I’m hosting a webinar tomorrow with this same title: The Role of Databases in the Era of AI. Click the link to register and you’ll get some other perspectives from Microsoft and Rie Merritt.

However, I think this is an interesting topic and decided to try and synthesize some thoughts into an editorial today, partially to prep for tomorrow and partly because I’m fascinated by AI and how this technology will be used in the future.

The title says the role of databases, not data professionals. You might worry an AI is going to take your job as a DBA or developer, or you might think there is no way an AI can do your job. I tend to think the latter, but only if you are above average in your role and you add value by understanding your employer’s business. In those cases, the AI will help you (as a co-pilot, not a pilot) and allow you to get more work done or work done faster. You choose. If you churn out average, or below-average work, or cut/paste from Stack Overflow or SQL Server Central or anywhere on the Internet, then yes, you should worry.

Databases store lots of information, and extracting that out is hard. I see no shortage of poor data models, no shortage of overloaded data in fields, de-normalized structures, repeated information, and more. Humans jump through lots of hoops to build reports or screens or other interfaces to present to humans looking for answers. We may load join data in Excel with values in a database or vice-versa. I’m sure many of you have plenty of stories on how you get data to move between some data store and a text format. I’m sure you also have no shortage of frustrations from your efforts.

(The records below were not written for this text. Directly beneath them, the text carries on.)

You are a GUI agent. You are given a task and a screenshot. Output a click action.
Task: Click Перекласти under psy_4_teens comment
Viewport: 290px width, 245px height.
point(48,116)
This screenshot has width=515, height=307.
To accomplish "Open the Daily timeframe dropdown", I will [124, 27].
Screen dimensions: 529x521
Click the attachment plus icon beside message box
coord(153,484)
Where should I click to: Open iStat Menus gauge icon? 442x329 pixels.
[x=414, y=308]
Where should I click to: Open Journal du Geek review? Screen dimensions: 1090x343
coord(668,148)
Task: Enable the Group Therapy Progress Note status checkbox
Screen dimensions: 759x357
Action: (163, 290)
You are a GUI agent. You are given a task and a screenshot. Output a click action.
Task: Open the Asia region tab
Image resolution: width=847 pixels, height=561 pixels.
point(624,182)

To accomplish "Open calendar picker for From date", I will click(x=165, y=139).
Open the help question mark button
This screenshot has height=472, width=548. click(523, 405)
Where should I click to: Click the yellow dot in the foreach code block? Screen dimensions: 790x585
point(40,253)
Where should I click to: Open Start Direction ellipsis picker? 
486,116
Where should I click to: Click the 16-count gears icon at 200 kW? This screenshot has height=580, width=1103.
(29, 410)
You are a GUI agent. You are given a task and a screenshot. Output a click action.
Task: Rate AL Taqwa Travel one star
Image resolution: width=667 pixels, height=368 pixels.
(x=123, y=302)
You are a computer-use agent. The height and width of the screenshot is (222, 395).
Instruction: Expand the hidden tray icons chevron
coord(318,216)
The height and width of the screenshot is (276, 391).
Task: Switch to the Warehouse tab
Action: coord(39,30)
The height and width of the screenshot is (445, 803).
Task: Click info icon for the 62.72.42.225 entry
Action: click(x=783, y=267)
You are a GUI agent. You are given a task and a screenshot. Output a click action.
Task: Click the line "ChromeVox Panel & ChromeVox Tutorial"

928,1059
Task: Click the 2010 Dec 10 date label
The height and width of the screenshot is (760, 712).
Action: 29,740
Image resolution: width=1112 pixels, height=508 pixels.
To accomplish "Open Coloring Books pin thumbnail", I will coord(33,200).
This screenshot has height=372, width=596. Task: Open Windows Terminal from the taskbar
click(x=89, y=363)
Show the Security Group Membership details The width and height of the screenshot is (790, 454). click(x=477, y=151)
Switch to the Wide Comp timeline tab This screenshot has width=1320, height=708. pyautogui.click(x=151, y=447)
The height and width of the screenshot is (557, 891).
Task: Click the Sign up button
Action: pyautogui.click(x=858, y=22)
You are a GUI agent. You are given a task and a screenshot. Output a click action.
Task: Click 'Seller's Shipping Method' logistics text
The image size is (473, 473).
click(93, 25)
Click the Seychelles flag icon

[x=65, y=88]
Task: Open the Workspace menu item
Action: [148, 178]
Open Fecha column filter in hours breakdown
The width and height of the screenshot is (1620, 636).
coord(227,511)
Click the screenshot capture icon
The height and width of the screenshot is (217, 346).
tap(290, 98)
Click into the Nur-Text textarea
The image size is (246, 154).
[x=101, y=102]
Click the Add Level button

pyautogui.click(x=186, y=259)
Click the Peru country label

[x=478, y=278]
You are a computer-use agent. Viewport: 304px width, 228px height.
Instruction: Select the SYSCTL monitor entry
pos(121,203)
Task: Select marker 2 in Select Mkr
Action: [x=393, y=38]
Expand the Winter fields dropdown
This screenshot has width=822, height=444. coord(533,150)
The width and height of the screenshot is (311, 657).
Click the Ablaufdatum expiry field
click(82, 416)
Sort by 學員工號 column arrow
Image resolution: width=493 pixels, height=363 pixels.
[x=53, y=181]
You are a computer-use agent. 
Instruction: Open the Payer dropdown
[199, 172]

AIs will get good at this. At the Small Data 2024 conference, I saw many people working at using AI without a semantic layer, which I think is possible, but will likely fail. We store data in too many crazy ways, and companies will need to make it easy for customers to create a semantic layer that describes what data is stored in each place. They’ll also get the AIs to help not only with this but with creating a way to simulate Master Data Management without requiring every application to use Redgate Software, Inc. as a name. We need to ensure Redgate, Red-gate, Redgate Software, and RG stored in different fields can all joined as if they were the same value. Which they are.

Fuzzy matching is the domain where AIs can shine, as the models can do this quicker than humans, without getting annoyed and with fewer mistakes. AIs can adapt with our feedback as we find ways to train the models better and overload the AI prompts with semantics that help translate the (extremely) poor data models in our databases, data lakes, spreadsheets, and even PDF documents. Companies that require a semantic layer can ease the process of building one with AI assistance so that customers can quickly start to query their wide array of data sources.

The best use I’ve seen for AIs is as an easy-to-use, context-aware, powerful search engine. When we learn how to tune these for specific sets of data, such as all the datastores and spreadsheets in a company, we’ll start to see some amazing gains in information analysis. I don’t know that humans will analyze any better than they do today, but the process of getting the information to analyze will be easier. I think AIs will also help in the analysis phase, but that’s going to require more co-work between humans and AIs to improve the quality of analysis.

There are other things, but I see databases as incredible stores of information that AIs will make easy to access. I’m also positive AIs will be used to more easily update information in databases and assist in easily moving data from one format to another or one location to another.

Tune into the webinar tomorrow and see what Microsoft thinks and ask any questions you have.

Steve Jones

Listen to the podcast at Libsyn, Spotify, or iTunes.

Note, podcasts are only available for a limited time online.

Posted in Editorial | Tagged | Comments Off on The Role of Databases in the Era of AI

Webinar tomorrow: The Role of Databases in the Era of AI

I’m hosting a webinar tomorrow with Rie Merritt from Microsoft. We’ll be talking about some of the sessions that Microsoft has planned for the PASS Data Community Summit as well as a discussion of how AI is changing our world.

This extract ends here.